Hollywood used to be insanely transparent and unapologetic about revealing the plans of the NWO ( "predictive conditioning") but in recent years, they changed their tune. Now, any producer who wants to document "sensitive material" must first agree to bury the problematic message under a thick layer of bullshit politics snd make sure that the audience thinks it's watching an authentic social commentary with a few added segments of entertainment or "secret reveals" (that aren't secret anymore ) for sex appeal.
Any producer who
does not agree to dumb down a potentially explosive message well enough, ( explosive to the Elite) risks having his master stolen and locked away in a secret archive forever.
This is exactly what happened to the filmed masters of the epic 6 week long Harlem Music Festival of 1969 . Remember that one?
Me neither.
But, golly gee- FIFTY YEARS LATER, in 2022 Disney suddenly releases the footage in an AMAZING 2 1/2 hour documentary called "Summer of Soul".

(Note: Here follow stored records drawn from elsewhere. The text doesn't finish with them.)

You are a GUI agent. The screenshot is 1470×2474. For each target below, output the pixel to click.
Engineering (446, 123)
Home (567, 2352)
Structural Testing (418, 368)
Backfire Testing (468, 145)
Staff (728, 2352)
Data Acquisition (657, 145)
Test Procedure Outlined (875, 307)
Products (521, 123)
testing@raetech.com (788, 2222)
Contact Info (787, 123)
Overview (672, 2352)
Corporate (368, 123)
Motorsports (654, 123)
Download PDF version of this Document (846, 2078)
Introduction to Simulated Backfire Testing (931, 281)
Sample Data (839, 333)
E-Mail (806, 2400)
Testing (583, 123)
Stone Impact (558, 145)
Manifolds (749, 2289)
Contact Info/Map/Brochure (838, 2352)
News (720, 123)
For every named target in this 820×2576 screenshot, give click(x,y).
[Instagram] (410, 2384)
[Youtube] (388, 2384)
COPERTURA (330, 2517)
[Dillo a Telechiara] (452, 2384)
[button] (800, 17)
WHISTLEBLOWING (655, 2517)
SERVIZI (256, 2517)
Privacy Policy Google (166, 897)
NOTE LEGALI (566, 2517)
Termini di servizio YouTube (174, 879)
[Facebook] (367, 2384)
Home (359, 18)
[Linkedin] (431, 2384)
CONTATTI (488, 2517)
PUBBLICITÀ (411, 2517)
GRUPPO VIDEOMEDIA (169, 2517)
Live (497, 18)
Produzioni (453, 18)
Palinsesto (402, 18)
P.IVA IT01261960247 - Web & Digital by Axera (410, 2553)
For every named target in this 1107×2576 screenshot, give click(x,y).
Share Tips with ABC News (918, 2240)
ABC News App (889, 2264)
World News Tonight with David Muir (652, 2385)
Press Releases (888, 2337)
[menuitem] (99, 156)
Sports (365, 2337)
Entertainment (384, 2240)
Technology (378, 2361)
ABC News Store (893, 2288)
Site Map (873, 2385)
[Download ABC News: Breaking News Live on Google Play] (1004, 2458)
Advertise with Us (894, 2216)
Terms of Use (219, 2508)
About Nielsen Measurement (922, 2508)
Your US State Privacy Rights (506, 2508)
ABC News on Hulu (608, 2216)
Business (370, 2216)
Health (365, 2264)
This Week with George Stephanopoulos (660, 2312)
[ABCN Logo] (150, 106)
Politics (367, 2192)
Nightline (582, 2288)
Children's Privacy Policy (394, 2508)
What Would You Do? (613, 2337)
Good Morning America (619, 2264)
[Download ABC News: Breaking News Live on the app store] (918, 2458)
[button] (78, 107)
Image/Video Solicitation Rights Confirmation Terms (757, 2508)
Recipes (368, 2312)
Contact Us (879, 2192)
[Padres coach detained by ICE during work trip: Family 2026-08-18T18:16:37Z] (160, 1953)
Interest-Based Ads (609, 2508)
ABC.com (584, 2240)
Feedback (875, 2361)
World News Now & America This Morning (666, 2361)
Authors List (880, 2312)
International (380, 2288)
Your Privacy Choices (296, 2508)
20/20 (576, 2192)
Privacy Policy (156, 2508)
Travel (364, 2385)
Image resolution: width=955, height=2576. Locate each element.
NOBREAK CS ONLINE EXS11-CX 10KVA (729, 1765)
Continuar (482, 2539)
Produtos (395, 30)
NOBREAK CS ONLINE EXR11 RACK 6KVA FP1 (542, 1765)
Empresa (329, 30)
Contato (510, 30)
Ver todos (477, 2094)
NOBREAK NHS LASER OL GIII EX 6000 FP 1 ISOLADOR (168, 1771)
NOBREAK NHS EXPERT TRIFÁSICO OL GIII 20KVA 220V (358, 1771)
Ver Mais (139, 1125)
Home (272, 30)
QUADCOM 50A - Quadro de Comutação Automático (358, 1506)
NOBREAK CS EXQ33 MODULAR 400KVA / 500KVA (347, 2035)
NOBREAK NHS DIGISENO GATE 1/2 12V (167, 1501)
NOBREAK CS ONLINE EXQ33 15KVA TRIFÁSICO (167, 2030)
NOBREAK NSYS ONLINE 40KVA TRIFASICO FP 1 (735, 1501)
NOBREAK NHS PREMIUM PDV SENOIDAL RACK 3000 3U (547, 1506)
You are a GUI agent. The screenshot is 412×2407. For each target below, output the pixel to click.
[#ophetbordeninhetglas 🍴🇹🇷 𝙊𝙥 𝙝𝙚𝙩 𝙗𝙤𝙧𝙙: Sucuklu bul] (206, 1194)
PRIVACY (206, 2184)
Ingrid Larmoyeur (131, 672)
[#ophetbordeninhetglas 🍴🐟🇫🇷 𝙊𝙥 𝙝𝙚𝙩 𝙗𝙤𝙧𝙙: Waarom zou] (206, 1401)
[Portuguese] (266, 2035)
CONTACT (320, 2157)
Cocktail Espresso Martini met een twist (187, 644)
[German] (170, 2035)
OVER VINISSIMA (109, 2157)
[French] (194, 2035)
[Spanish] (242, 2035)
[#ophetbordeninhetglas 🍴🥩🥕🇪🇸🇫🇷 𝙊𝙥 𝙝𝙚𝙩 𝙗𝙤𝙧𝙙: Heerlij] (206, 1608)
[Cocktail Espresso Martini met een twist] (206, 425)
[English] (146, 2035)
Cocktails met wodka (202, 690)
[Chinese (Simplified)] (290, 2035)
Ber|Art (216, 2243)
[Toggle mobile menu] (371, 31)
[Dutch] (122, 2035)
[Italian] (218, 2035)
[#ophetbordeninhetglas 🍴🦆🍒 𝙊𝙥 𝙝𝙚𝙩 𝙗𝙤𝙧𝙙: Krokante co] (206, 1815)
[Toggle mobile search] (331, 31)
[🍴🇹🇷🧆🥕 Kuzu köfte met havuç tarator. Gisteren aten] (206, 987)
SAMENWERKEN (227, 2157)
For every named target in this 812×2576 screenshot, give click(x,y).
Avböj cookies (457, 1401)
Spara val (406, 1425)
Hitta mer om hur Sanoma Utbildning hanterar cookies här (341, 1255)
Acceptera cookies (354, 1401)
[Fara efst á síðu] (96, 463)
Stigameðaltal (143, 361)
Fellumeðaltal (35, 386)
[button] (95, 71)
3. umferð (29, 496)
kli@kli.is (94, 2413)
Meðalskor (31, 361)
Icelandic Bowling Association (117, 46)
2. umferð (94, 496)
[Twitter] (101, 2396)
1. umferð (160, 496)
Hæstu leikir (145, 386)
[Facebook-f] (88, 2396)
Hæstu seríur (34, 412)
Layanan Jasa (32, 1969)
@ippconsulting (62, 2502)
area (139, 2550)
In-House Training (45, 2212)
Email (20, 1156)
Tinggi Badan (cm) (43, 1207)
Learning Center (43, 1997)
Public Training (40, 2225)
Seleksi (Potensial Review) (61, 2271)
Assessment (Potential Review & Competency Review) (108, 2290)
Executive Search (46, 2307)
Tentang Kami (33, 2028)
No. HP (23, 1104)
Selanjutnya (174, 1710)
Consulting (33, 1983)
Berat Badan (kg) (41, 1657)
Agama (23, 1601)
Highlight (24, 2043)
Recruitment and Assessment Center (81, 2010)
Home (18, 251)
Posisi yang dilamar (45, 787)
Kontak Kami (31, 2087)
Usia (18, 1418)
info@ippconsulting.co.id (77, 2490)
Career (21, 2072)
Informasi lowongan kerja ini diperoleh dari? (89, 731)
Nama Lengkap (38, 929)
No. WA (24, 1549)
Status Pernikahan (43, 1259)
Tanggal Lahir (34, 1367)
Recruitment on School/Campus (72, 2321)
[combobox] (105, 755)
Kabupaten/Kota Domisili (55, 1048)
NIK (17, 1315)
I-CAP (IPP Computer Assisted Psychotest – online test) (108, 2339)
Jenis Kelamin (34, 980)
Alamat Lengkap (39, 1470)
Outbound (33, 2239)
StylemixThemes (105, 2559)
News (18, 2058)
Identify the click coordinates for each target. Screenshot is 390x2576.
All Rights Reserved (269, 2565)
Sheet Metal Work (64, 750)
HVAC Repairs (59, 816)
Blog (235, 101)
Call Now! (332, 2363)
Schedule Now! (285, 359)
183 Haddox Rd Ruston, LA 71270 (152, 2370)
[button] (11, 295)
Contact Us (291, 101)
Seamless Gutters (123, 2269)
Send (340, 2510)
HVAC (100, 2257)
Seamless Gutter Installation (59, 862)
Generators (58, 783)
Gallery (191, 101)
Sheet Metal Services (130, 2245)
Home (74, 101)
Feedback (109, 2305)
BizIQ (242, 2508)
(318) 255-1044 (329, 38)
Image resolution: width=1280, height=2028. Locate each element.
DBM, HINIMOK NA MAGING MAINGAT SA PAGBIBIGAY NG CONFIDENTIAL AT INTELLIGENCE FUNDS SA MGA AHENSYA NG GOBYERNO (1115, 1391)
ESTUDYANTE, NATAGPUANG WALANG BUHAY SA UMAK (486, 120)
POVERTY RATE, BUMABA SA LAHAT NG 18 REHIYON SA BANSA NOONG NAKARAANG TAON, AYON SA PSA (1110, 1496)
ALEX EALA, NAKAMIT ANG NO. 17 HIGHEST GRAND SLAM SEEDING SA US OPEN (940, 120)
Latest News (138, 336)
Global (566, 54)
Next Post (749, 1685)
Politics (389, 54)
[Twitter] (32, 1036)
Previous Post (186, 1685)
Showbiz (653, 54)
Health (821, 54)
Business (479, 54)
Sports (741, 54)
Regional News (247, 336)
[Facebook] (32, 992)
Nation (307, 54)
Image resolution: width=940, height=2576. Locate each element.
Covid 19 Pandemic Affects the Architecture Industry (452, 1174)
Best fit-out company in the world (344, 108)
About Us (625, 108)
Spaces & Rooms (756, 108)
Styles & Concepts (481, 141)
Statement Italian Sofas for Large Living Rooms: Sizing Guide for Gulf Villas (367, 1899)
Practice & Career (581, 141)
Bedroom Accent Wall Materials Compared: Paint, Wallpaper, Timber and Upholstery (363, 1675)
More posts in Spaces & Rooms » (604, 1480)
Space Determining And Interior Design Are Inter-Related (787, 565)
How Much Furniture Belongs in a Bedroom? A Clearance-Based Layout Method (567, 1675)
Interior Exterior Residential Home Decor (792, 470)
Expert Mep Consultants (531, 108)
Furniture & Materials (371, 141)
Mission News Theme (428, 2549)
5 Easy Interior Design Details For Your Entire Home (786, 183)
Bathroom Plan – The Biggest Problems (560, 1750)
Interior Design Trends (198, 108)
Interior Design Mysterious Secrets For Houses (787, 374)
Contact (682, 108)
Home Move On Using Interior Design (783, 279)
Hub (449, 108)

But woven between the great music segments and interviews with the performers you see elaborate fake footage and endless biased commentary portraying American Blacks as a bunch of violent , hopeless loser criminals.
How did they get that way? Well, the film tells us- over and over- they did it to THEMSELVES, duhhhh.
All very nice... except that conclusion doesn't jive if you look closely at the AUDIENCE and mentally compare that crowd to the drugs, sex and rock n roll crowd rolling in the mud at the SAME TIME in Woodstock.
Here is a link to the hidden message which producer Amir Thomson cleverly managed to convey very clearly- IF you know how to understand it.
https://youtu.be/Fch6eTRZmVU?si=rueniJX5Tp8_Qa9q
Is there a similar message hidden in the film about Canada?